Außerdem: In puncto Fremdsprachen haben die es ja auch wirklich nicht leicht. Nicht nur Deutsch und Englisch werden nachgefragt, die Speisekarten sind darüber hinaus in Holländisch, Dänisch, Schwedisch und Finnisch zu gestalten. Es gibt sogar finnische Restaurants. Der gewiefte Gastronom versucht da schon eher den Rundumschlag: „Chinese, Indian & European Food + Hollandse Snacks“. Zu seligen Dalli-Dalli-Zeiten hätte weiland Medy Riehl da mal mindestens eins als „Oberbegriff“ abgezogen.
Ansonsten tragen die Kneipen verheißungsvolle Namen wie „Planet Bayern“ oder, mein Favorit, „Ristorante-Pizzeria de la viaje ciudad de Düsseldorf“.

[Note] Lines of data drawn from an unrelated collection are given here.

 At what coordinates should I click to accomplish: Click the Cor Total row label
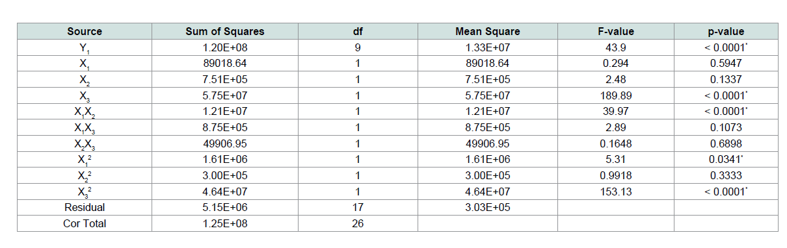point(85,223)
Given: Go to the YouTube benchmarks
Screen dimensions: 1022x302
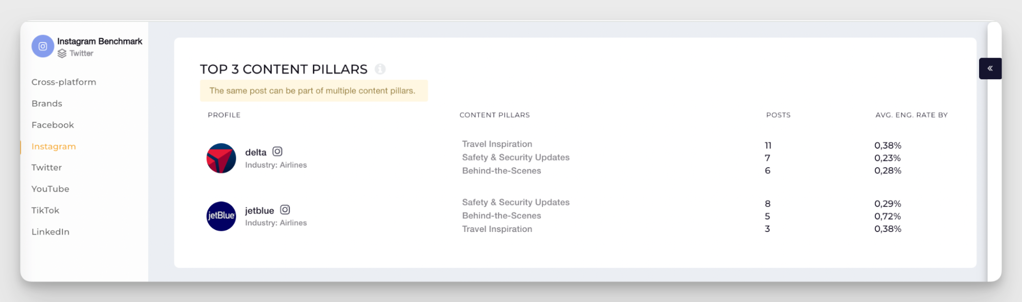Looking at the screenshot, I should tap(50, 189).

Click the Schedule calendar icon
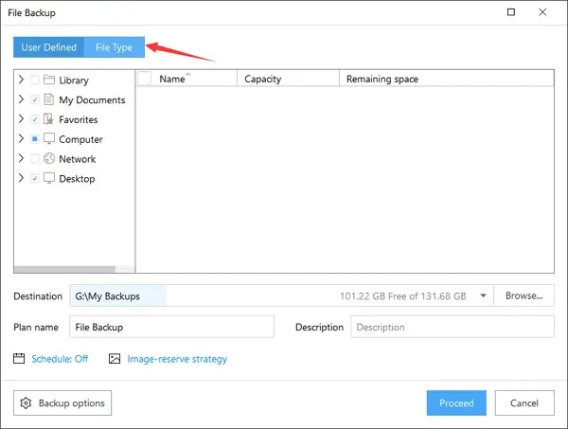pos(19,358)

Ich empfehle, ein Reisetagebuch zu schreiben. Da behält man hinterher den Überblick über das Erlebte und manchmal bringt es einen sogar zum Schmunzeln:
„Dienstag: Ersatzauto. Dengelt auch. Rechtes Seitenfenster kaputt. Wanderung zum Kraterrand. 1a-Ausblick, göttliche Stullen. Dem Tode ins Antlitz geblickt (zwei einheimische Halbstarke mit „no-turismo-T-Shirts“). Abends wieder dem Tode ins Antlitz geblickt (6 Pints „Merryman-Vintage-Cider“, 7.5 Vol%), anschl. Geschlechtsverkehr, normál.“

Alles weitere, was man berichten könnte, kennt man auch schon aus anderen Ländern, wie Frankreich oder Italien, wo allerdings deutlich besser gekocht wird. Etwa die merkwürdig unpraktische Art, ein Bett zu beziehen, den sympathischen Hang zu starkem Kaffee mit Cognac und Rauchware, die Tatsache, dass Polizei und Ambulanz nicht „zuspäät-zuspäät“ sondern „ehzuspät-ehzuspät“ machen, und im Bad gibt’s immer ein Bidet. Letzteres ist sogar ganz nützlich, da kann man nämlich seine Dreckwäsche drin sammeln und bei Bedarf auch waschen.
Eins noch: Zum Wandern braucht man ein paar ordentliche Schuhe – mehr nicht. Seit neuestem gibt es Menschen, die selbst zum Spazierengehen im Park erst Mal im Sportgeschäft eine Ausrüstung incl. zweier Skistöcke kaufen müssen. „Nordic Walking“ nennt sich das dann, und (mein Verleger sagt immer, ich solle mich nicht so echauffieren, das gäbe mir so’n Brillenschlangenappeal, aber...) das ist nun wirklich das mongomatenmäßig beknackteste, was die Menschheit seit langem erbrochen hat. Wenn uns Wanderern mal ein „Nordic-Walker“ begegnet gilt informell folgende Handlungsmaxime: man lenke ihn kurz ab (z.B.: „oh, sieh‘ mal, da drüben“) entreiße ihm den Skistock, werfe ihn in einen barranco, sage: „hol’s Stöckchen!“, und verabschiede sich, Handfläche an Stirn. Bei Bedarf gewürzt mit den Worten der kanarischen Punk-Ikone Juan Estarota: „Ay hombre, coito tu madre mangino.“


Anhang
weitere wichtige Vokabeln:
sin plomo – tadelloses Gebiss
con gas – Musik, Trommeln
agua con gas – Erfolgsroman von T.C. Boyle
olé – mit Milch
leche leche – öche öche
Rey Carlos – Sänger (blind)
zona agro-turisme – hier wache ich!
verzeihung, bin kein ideendieb, frage mich nur, wie komme ich im surfen zu diesem vorgefertigten beitrag, überigens...netter beitrag...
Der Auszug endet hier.